Он пожал плечами и потянул шею, как делал, когда чувствовал перенапряжение.
— Парни меня знают. Они знают, что я хотел тебя. И я попросил твоей руки у отца, когда мы летели в самолете из Сиэтла.
— Так вы оба знали все эти три дня, и только сейчас ты соизволил спросить меня? — воскликнула она и шутливо стукнула его по руке. Габриэль рассмеялся и притянул ее для очередного поцелуя. Ева прильнула к нему, ее тело чувственно прижималось, сводя с ума, но Габриэль все же нашел в себе силы отстраниться.
— Тебе нужен отдых. Ты еще до конца не оправилась.
Она нахмурилась, явно недовольная его словами. Но понимала, что он прав.
— Ладно. Пойду, лягу, — сделала пару шагов, а потом оглянулась через плечо, — но только если ты пойдешь со мной.
Он ухмыльнулся.
— Милая, это само собой разумеется. Другого места мне и не надо. Никогда.
Эпилог
Позже, вечером, сидя напротив дочери в огромной гостиной дома Габриэля и его ребят, Василий чувствовал переполнявшую его гордость.

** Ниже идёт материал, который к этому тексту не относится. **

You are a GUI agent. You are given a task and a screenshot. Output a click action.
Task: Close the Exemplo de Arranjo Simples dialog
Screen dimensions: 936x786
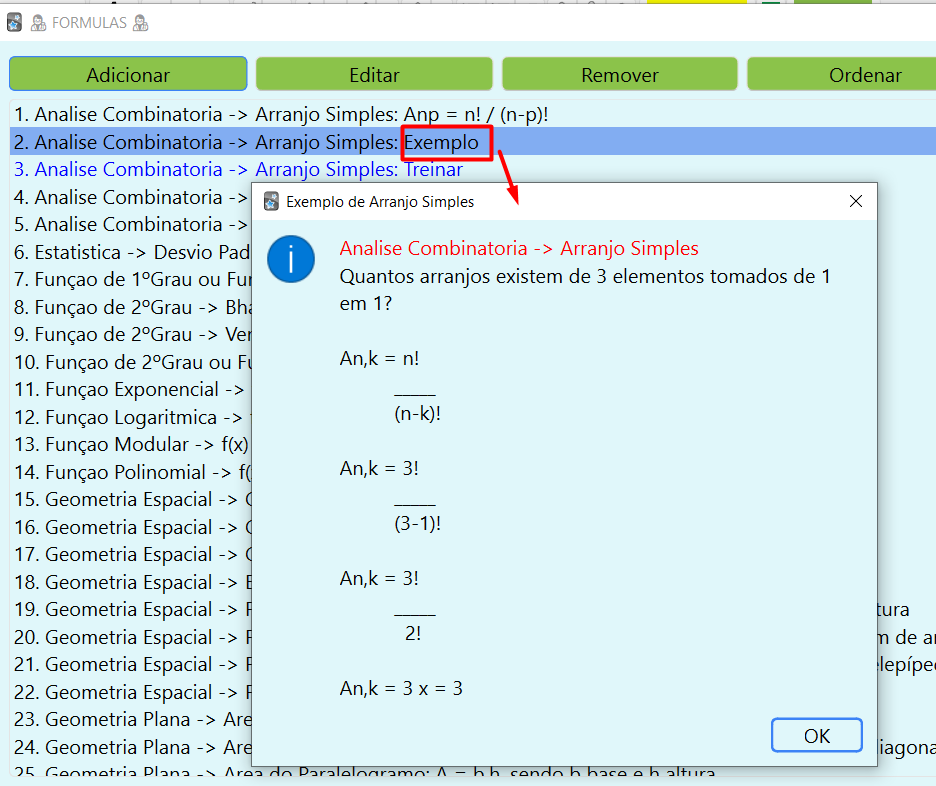(855, 202)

Даже в побитом состоянии его ребенок был самым красивым созданием на Земле.
На входе появились три хозяина, и Василий перевел на них взгляд. Куан сделал то же самое, сидя на корточках возле двери, а потом снова вернулся к своему занятию: хмуря брови и быстро шевеля губами, азиат что-то читал с iPad.

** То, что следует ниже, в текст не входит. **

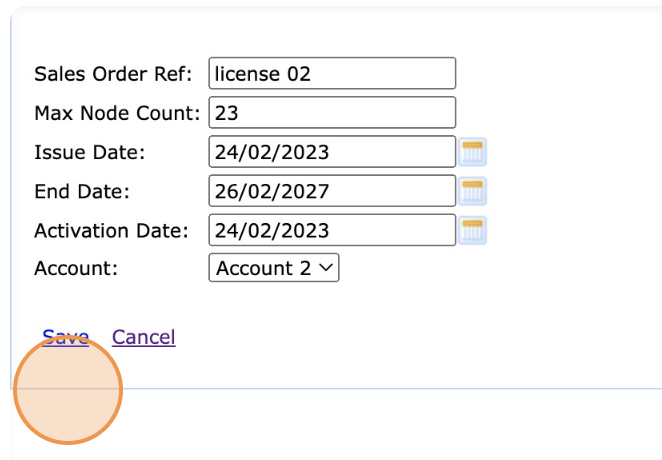Image resolution: width=662 pixels, height=460 pixels.
Task: Focus the End Date input box
Action: pos(332,191)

Отсалютовав двумя пальцами, Алек и Макс принялись шумно играть в бильярд. Габриэль приветственно кивнул, но, казалось, больше не замечал никого, кроме свернувшейся в углу дивана девушки.

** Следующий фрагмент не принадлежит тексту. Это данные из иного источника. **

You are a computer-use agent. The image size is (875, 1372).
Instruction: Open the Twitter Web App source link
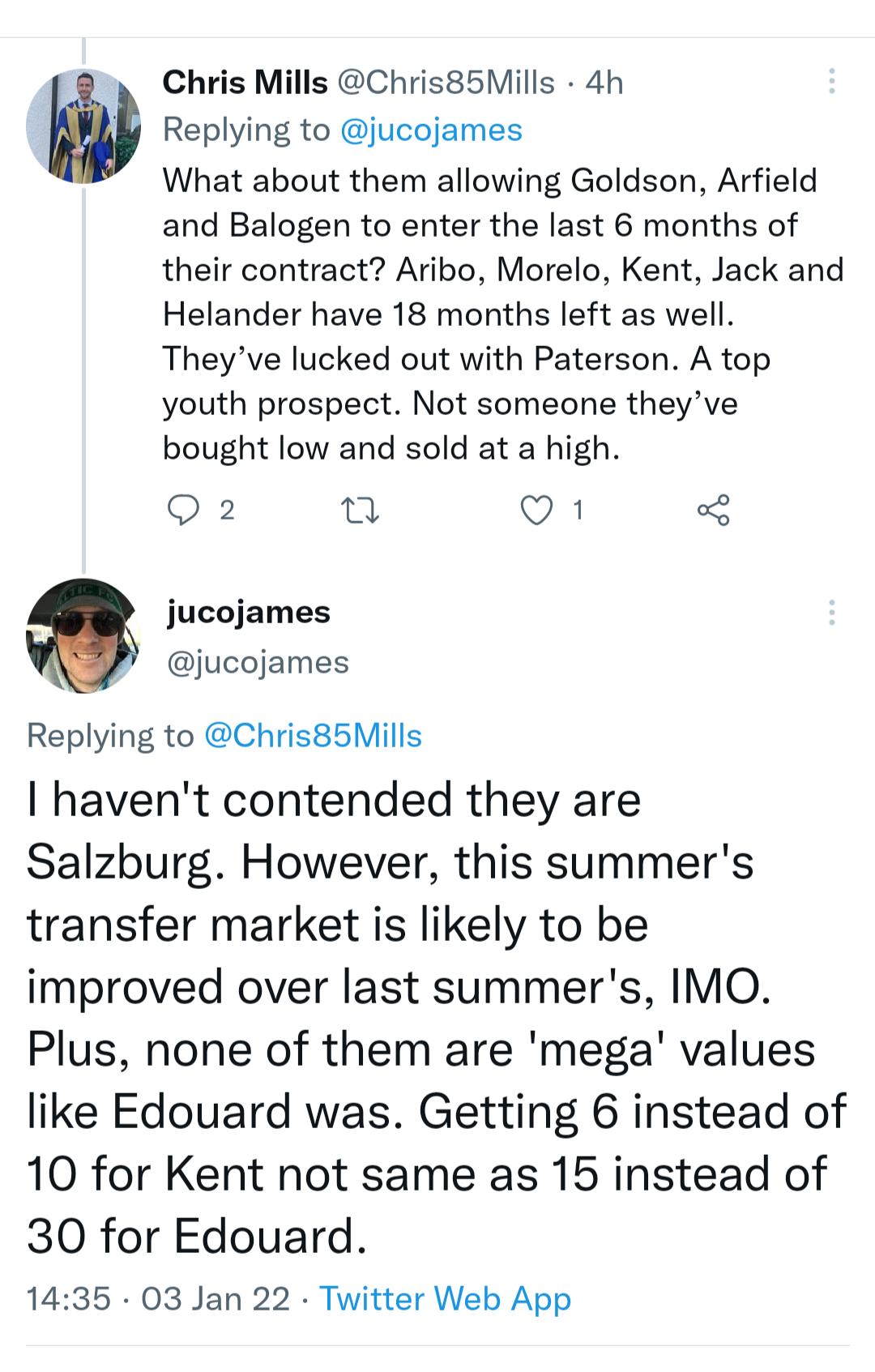point(446,1299)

И еще большая гордость охватила Василия при виде того, как Габриэль осторожно придвинул Еву к себе, усевшись рядом. Она довольно вздохнула и опустила темную головку на подставленное плечо.
— Хотите пышную свадьбу или тихую и семейную? — спросил он, продолжая начатый с Евой разговор, не заботясь, что прерывает их идиллию своим любопытством. Его дочь посмотрела в сторону, не поднимая головы.
— Определенно тихую и семейную. Пусть лучше кто-нибудь другой станет объектом внимания.
Со стороны французских дверей раздался тихий смех. Там, глядя в ночь, стоял Винсент.
— Ага, а то ты такая мелкая и неприметная, — не поворачиваясь, произнес он. Василий усмехнулся, но тут же посерьезнел. Он заметил, как изменился Винсент за те дни, что они вернулись из Сиэтла. Парень дико раздражался на всех, кроме Евы, к которой относился с теплотой и симпатией. Впервые со смерти Софии. На ночное небо он смотрел чаще, чем кому-либо в глаза. Он даже угрожал Максу в ту ночь, когда вечный подстрекатель отправлялся на работу. Не без причины, как позже узнал Василий, но когда было по-другому?